“May I get a hot honey? That’s a Chamomile! I’m not a diva!” Adele squawks having taken an almighty swig from her onstage mug- and she’s not wrong, she certainly isn’t, despite her reaction to the hot beverage mix-up. An Audience with Adele, filmed at the London Palladium was shrouded in secrecy in the weeks leading up to its ITV broadcast on Sunday night, and did not disappoint. The perfect concoction of post-pandemic wholesomeness, and it just what the doctor ordered for a wintry Sunday night. It saw the star perform a combination of both old and new hits, interpolated with questions from the audience, and was, essentially, in classic Adele style – a stand-up comedy show.
The audience itself was a celebrity motley crew in the best of ways- an Emma double-whammy, with Thompson and Watson swaying and swaggering from different sides of the palladium, Stormzy grinning adorably, and Boy George cackling from under his trademark behemoth hat. The most unexpected moment for me personally was Gareth Southgate being called to the witness stand for his question and popping up in his classic meerkat style to ask the pop star about her icons. A bizarre situation, yes, however a testament to Adele’s universality when it comes to her fans and the undeniable love the whole world seems to have for her. Not only was the auditorium filled with A-list stars, however – the circle was reserved for key workers, and Grenfell survivors, to whom Adele gave a heart-warming shout-out, near the end of the show.
Adele’s cheeky savagery was aplenty, declaring that most of her exes “couldn’t even do a normal daily task” when asked what their songs about her may sound like, and shrieking that her tights “had fallen down” and were “all baggy at the crotch!”. Despite the talent and booming voice oozing throughout the iconic London venue, it was clear she was nervous (“it’s a bit touch and go, that high note at the end!”), and she had to restart her comeback single, Easy on Me, as she was too frightened.

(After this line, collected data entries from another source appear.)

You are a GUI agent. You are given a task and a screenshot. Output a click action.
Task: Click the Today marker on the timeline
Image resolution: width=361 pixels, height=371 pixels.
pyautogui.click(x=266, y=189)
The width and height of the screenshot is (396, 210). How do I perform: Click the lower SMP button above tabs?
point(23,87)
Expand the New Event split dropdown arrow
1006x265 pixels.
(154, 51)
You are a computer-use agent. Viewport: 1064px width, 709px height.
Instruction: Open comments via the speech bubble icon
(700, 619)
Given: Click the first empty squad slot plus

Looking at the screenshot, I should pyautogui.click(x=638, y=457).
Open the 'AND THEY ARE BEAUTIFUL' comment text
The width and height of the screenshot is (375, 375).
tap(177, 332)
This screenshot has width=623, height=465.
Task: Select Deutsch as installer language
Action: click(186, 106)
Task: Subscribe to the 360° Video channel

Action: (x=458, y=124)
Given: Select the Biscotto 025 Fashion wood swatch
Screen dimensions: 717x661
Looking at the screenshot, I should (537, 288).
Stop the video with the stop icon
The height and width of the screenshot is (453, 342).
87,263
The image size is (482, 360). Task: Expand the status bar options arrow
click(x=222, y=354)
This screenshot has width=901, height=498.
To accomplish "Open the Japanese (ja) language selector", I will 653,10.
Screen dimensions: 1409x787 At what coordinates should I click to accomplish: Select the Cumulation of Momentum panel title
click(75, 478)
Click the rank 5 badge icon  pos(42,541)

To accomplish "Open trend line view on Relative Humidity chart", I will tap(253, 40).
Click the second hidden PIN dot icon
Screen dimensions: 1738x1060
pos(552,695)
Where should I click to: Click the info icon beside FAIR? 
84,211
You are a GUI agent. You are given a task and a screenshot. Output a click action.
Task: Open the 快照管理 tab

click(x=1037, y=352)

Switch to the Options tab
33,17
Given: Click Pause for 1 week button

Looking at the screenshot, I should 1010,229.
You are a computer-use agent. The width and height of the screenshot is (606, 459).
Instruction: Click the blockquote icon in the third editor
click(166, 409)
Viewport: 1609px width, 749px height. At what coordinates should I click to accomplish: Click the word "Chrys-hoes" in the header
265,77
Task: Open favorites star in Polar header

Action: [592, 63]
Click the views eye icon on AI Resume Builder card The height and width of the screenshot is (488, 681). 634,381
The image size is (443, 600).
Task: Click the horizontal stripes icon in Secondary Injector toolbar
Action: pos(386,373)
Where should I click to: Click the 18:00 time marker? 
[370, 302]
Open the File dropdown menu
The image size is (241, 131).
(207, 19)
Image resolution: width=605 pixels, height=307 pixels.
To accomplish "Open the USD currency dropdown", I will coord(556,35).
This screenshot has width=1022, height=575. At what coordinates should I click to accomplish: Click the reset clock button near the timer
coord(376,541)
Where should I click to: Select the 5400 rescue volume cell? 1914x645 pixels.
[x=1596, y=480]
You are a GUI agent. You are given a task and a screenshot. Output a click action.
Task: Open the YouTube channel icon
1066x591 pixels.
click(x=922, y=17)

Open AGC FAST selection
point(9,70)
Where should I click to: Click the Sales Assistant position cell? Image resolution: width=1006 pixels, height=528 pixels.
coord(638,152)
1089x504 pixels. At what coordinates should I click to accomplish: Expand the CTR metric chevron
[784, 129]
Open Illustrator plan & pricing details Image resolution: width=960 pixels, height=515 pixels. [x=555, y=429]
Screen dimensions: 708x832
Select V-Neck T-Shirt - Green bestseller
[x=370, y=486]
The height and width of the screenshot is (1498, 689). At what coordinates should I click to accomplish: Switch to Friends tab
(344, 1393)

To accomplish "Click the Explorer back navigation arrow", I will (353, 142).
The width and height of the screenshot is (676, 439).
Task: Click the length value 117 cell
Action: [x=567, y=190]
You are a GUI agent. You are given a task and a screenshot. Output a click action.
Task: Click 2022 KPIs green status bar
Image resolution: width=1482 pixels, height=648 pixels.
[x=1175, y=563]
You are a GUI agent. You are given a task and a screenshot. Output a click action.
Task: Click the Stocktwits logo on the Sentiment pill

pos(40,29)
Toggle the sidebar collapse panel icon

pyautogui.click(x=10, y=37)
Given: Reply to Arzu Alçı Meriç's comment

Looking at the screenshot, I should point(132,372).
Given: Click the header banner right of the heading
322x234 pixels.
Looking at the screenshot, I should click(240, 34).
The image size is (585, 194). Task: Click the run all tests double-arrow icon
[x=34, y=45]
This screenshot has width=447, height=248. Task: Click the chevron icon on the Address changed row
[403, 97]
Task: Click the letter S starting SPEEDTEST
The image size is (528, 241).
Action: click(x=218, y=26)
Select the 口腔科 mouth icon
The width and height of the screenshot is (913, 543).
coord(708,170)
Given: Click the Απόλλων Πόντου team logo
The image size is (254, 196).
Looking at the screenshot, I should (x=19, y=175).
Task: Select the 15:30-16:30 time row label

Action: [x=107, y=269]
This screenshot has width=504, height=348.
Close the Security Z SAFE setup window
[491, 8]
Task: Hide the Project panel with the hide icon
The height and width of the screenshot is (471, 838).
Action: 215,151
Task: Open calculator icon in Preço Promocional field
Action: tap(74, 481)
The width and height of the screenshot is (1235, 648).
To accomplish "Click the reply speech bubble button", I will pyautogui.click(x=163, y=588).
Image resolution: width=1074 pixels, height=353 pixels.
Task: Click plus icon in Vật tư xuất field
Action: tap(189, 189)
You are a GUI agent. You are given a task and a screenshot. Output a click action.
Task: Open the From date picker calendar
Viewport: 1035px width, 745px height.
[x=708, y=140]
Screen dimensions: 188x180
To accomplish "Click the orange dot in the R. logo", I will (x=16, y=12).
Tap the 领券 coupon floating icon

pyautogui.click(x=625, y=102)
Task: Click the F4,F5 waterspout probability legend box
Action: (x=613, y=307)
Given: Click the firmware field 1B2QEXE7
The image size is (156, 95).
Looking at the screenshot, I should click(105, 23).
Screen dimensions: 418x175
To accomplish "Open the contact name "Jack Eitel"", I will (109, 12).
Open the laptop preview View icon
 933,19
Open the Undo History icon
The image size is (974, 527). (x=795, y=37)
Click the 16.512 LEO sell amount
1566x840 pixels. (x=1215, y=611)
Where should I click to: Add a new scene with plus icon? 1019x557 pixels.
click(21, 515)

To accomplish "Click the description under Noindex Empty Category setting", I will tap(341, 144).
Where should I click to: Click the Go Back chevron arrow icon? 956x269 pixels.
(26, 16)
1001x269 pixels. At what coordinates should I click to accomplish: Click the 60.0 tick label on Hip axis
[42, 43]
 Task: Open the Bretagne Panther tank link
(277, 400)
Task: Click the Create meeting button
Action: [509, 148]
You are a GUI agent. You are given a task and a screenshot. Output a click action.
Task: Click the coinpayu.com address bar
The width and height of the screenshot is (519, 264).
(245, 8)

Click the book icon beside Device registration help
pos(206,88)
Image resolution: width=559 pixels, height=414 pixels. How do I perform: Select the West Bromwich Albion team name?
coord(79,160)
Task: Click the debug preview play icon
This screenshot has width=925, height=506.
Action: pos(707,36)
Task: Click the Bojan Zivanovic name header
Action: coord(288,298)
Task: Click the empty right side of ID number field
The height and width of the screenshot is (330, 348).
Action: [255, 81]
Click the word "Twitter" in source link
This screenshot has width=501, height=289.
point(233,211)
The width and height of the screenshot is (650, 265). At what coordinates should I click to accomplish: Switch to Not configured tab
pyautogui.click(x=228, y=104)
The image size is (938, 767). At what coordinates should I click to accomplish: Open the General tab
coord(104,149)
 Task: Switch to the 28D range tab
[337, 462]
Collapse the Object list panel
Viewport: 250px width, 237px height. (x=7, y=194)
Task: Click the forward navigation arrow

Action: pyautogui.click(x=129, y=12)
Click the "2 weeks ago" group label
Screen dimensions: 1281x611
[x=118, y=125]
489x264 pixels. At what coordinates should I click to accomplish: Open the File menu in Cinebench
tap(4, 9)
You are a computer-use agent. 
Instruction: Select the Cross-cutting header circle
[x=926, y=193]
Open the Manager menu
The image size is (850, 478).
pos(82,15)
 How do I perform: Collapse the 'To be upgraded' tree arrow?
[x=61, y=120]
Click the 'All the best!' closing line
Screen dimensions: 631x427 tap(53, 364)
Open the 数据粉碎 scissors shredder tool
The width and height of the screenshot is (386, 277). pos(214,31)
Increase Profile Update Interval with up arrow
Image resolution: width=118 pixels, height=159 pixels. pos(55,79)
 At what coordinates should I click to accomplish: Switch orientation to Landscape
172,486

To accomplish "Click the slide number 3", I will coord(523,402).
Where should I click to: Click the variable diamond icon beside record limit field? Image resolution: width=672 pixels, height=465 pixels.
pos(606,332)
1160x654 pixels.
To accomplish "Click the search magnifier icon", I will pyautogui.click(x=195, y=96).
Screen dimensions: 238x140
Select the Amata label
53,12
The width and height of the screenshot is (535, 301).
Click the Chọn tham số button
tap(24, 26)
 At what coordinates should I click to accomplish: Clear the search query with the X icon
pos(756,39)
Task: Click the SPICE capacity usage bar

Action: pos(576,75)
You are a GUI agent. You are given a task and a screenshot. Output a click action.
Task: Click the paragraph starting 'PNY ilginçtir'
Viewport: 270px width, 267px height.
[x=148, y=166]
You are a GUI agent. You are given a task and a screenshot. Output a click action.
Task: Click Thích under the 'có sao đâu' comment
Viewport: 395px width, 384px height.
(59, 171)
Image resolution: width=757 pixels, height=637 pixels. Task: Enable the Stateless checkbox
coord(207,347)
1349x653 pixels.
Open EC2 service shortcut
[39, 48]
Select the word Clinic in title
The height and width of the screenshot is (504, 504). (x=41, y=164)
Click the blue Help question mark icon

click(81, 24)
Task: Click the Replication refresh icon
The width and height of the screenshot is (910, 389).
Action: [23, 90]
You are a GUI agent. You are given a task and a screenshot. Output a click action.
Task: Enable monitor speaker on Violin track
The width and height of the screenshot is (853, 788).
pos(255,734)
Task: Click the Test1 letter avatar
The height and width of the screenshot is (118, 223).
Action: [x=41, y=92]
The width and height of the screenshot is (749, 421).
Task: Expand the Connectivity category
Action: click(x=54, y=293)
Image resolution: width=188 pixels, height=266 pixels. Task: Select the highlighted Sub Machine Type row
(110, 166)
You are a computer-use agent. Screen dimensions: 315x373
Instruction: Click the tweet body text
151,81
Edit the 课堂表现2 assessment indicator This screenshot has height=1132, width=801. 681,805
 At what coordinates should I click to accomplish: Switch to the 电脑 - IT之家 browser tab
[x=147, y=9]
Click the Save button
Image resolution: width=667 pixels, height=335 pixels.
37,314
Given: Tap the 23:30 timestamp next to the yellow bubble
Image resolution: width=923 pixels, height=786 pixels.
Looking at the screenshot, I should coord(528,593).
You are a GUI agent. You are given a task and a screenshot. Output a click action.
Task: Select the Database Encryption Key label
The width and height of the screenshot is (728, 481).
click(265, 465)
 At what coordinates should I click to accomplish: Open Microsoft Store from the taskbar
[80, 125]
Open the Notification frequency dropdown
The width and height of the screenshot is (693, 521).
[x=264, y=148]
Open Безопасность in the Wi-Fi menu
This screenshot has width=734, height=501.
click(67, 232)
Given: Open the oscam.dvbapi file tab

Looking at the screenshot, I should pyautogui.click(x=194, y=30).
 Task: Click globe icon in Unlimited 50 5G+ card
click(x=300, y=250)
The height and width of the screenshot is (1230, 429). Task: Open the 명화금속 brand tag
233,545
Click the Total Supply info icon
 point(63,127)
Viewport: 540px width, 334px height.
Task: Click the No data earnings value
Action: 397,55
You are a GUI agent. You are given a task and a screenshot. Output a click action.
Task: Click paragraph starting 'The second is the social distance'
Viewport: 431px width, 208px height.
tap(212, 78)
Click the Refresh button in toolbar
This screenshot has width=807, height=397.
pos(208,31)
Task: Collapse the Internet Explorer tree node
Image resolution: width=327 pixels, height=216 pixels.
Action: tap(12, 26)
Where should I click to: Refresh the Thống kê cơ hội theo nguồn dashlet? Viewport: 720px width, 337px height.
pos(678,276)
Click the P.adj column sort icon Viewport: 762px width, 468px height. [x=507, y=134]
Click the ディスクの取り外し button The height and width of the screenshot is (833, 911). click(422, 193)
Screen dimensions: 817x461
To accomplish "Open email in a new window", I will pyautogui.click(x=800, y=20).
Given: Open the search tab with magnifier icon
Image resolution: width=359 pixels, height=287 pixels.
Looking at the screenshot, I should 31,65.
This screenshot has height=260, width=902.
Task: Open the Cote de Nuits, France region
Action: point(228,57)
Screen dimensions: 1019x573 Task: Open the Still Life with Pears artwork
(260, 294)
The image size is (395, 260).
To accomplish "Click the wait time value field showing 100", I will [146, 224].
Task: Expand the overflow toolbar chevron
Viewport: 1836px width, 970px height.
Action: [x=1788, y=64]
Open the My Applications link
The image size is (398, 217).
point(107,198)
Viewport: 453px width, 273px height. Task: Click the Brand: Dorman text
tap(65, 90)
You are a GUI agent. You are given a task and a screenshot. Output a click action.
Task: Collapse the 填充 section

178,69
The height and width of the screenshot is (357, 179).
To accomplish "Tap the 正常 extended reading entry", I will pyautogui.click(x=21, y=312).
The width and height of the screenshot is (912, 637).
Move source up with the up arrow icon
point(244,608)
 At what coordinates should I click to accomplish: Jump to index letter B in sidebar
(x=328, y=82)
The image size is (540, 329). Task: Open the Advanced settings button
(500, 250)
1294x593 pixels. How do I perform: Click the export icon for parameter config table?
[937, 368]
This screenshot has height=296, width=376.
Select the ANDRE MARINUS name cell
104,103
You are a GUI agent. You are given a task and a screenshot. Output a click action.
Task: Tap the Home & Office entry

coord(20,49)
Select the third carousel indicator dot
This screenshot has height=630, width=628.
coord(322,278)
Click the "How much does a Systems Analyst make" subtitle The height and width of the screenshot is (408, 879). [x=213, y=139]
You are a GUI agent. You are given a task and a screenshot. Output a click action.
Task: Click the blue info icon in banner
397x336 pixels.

However, the music was utterly glorious; her timeless, honey-like voice swirled around and commanded everyone to their feet, most notably in her 2015 hit Send My Love (To Your New Lover), in which she actively encouraged a boogie, it being one of her rare, jolly songs.
The most heart-warming moment was undoubtedly when Adele’s primary school teacher Ms. McDonald surprised the star onstage, following a question from Emma Thompson about her role models, to which Adele gushed about this teacher. It was truly moving, causing the singer to cry and having to “fix her face” makeup wise, whilst Alan Carr came to the rescue and lead the crowd in a questionable, yet highly cheery karaoke rendition of the singer’s Make You Feel My Love. It was this spontaneity and jollity which distinguished this event from America’s Adele: One Night Only, which aired on CBS a week prior to ITV’s, which was perhaps slightly too grandiose and pristine for Adele’s ways, filmed at the Griffith Observatory in Los Angeles.
The setlist was wonderfully concocted, with enough well-known classics to bring the crowd along with her, and the perfect number of new songs sprinkled in to add an air of novelty, exclusivity, and excitement to the event. It was refreshing to see such an incredible voice still reign over pop music following a six-year break and be part of the overwhelming gratitude the British population feels at her return. Ever since the star appeared on the cover of both British and American Vogue simultaneously back in September, we knew her comeback would be epic, however this ‘Audience With…’ format worked wonders at showcasing why she continues to be such a force, illuminating her vocal talent along with her mischievous sense of humour and candid attitude to both life and music.
From Stormzy unfurling his 50ft frame from his seat to shout “What’s happening Adele!”, to the singer bringing the house down with her high note in Hello, An Audience with Adele was high octane, gloriously British, and a wonderful welcome home to an icon.